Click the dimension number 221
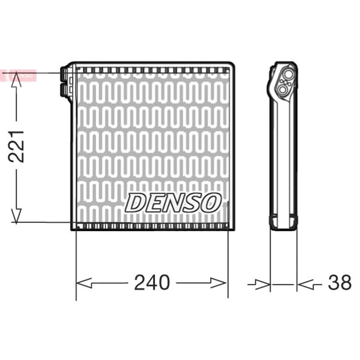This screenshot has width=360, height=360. (16, 147)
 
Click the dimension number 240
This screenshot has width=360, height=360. (152, 283)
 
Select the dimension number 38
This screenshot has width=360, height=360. (340, 282)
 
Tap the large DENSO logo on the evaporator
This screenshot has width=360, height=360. (173, 202)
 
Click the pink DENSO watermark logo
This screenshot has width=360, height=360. (18, 75)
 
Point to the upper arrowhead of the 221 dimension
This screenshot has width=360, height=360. (16, 79)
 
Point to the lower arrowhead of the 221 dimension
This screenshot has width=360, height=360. (16, 216)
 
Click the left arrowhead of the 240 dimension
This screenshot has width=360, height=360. (84, 283)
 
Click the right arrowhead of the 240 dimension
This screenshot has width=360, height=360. (219, 283)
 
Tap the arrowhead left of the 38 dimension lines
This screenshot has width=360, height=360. (262, 285)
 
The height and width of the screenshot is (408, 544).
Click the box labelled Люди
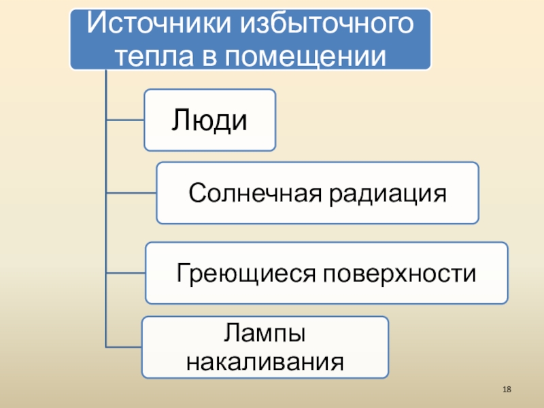coord(209,120)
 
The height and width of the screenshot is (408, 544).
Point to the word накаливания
coord(265,360)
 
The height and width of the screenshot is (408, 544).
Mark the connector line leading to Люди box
coord(124,120)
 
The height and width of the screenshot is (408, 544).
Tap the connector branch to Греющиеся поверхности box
coord(126,273)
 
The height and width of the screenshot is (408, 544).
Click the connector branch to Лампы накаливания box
coord(124,346)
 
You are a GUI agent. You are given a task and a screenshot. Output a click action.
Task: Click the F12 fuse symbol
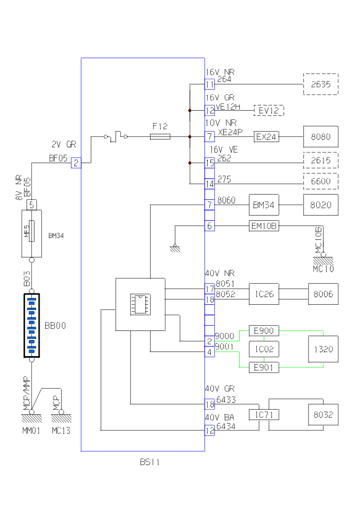click(160, 136)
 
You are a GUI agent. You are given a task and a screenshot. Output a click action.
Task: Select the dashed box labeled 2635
click(320, 84)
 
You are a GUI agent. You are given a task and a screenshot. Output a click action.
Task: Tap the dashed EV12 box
click(268, 110)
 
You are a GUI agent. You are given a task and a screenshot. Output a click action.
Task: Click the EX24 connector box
click(266, 136)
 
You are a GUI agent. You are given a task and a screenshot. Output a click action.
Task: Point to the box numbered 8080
click(320, 136)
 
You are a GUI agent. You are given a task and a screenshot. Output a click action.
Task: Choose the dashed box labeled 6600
click(320, 181)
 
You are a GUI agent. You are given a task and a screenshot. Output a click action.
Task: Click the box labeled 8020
click(320, 204)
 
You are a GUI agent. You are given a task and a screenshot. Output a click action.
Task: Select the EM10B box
click(264, 226)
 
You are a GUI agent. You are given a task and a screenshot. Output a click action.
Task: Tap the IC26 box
click(264, 294)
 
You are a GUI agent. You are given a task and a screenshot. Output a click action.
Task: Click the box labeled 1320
click(323, 349)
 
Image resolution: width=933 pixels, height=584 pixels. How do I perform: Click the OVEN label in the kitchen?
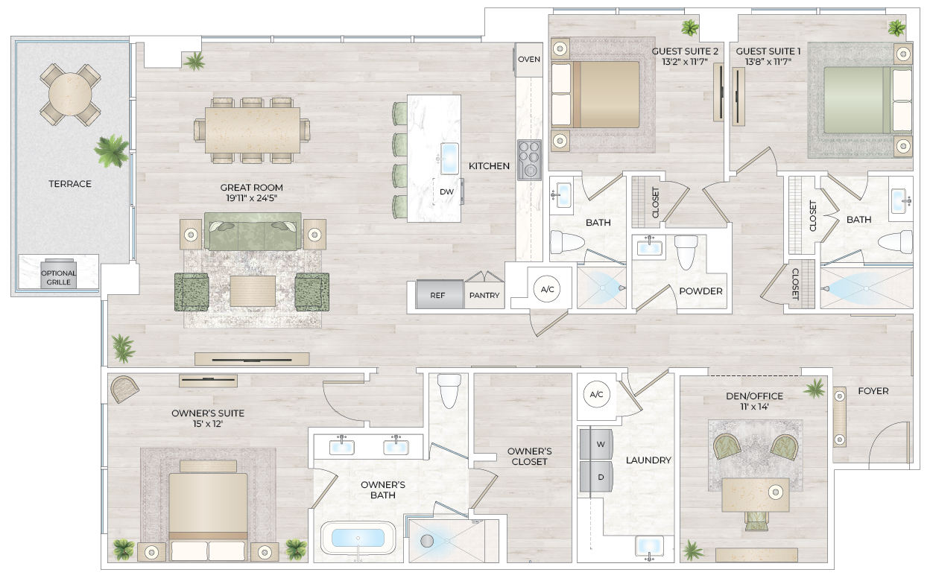pos(529,60)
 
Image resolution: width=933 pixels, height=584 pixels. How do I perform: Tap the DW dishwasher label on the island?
pos(446,191)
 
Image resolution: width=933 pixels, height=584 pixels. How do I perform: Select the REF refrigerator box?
pos(437,295)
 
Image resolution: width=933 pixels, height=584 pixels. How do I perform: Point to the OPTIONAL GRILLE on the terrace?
pos(58,277)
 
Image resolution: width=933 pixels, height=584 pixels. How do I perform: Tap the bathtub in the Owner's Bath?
pos(358,538)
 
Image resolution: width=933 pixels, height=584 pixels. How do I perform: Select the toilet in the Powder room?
pos(686,251)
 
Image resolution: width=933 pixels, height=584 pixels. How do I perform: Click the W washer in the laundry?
pos(600,444)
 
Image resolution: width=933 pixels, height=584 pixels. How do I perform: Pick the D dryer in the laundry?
pos(600,475)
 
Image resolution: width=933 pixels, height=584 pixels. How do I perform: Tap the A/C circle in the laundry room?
pos(596,394)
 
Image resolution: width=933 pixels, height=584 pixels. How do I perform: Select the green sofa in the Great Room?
pos(253,232)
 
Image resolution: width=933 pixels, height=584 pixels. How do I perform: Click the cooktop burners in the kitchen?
pos(529,159)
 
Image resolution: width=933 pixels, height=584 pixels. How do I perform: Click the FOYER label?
pos(873,390)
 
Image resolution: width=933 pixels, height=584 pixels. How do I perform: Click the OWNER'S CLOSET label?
pos(529,456)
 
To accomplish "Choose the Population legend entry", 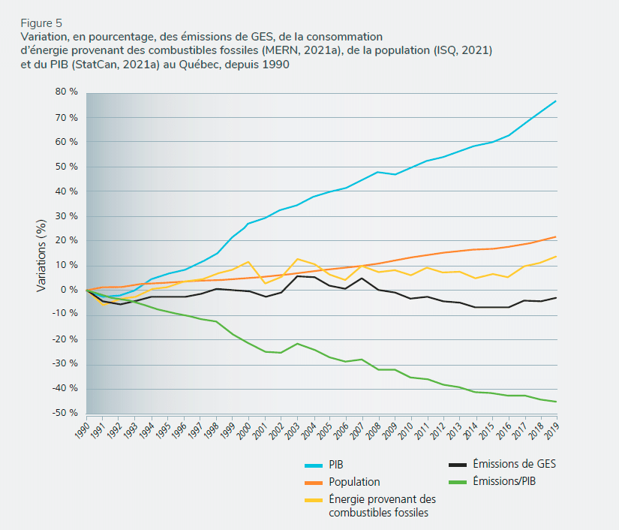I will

::::

» **Goal of the exercise**
Count the lines in the listing above that contain the string "branch", and give only that number.

» **Answer**
2